I am trying to avoid the use of the word ‘training’ here, quite simply because I try not to think about my voice when I am speaking. Similarly so when singing. Our goal with voice coaching is to build a voice that is (well, yes, trained… but that is) vocally developed such that it does not suffer from the above issues, whether or not we are deeply thinking about it. When a voice can move evenly from the bottom to the top and back again, with no breaks, flips or switches, we tend not to suffer from such issues.

Why would this be? The act of doing the training instils in the body not just the correct technique, but a physical aversion to doing something it knows is a bad idea. I can tell when I’m at a pub and I’m speaking slightly too loud – how? Because it FEELS wrong. I have used my voice enough through training such that I know when I’m overstepping the mark. I know when an environment is not conducive to me being heard, so I avoid trying to be heard over volumes I cannot compete with. This is a by-product of training, but it’s a state of vocal development that keeps voices functioning well at any age.

Improper deployment of their voice

This overlaps with my previous point, which is centred around not trying to deploy your voice in a way it cannot perform.

For example, if you have a lighter voice, your voice will be quieter but also less deep than other voices. Trying to compete with deeper voices in the frequency that deeper voices dominate in is a waste of time. You won’t sound right, you’ll sound quiet, and it’ll be exhausting. Repeatedly doing this also wears the voice down and introduces weakness/instability into the voice.
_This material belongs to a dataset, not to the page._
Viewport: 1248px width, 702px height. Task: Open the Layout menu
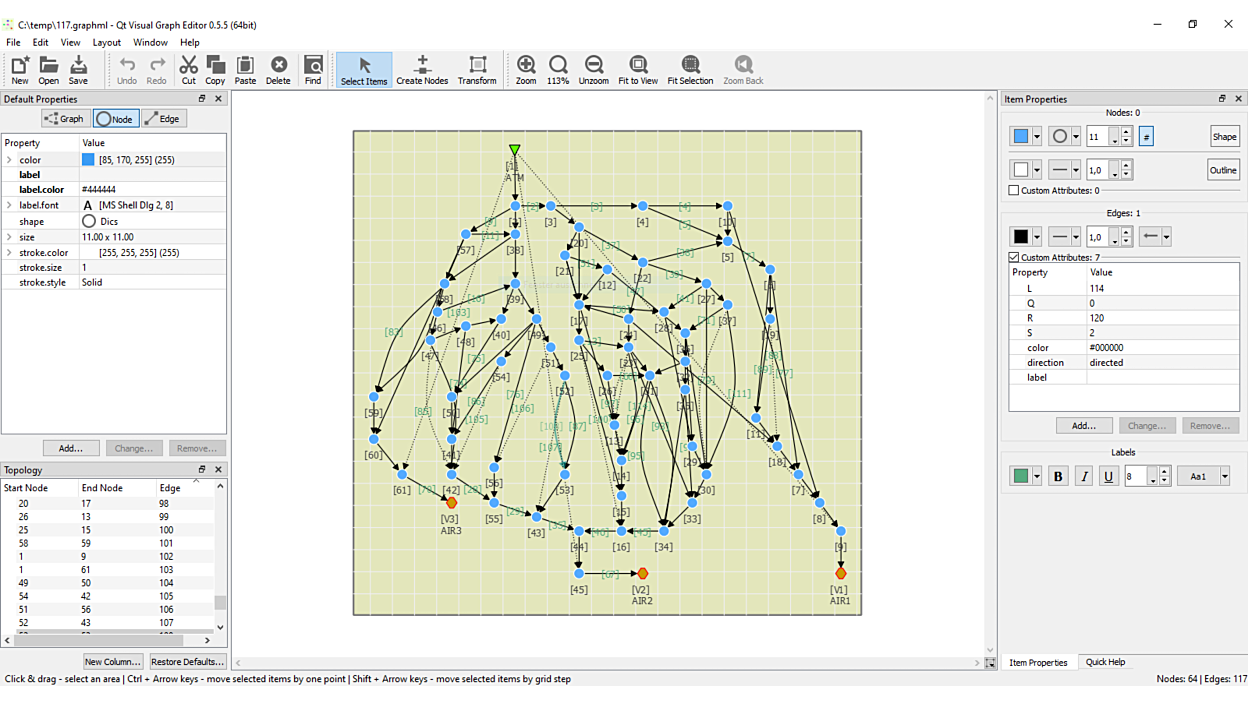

Instead, we have to build voices so that they can operate well in WHATEVER range they work best in. The richness and fullness in one’s voice comes from building it and using it well, rather than trying to compete with others at what their voices do well. This is not something I can advise on without working with and building someone’s voice to a reasonable degree, and by then, the vocal development tends to do all the heavy lifting for me/the voice user.

There’s many examples I could give, but I hope this gives you a sense of why voices can find themselves becoming weak and sounding as such.

Conclusion

The answer to all of this is point 3. If we can instil a level of vocal development in someone’s instrument and body, they will tend to do more of the good things, avoid more of the bad things, and have some physiological awareness of inevitable changes that could otherwise derail their voice.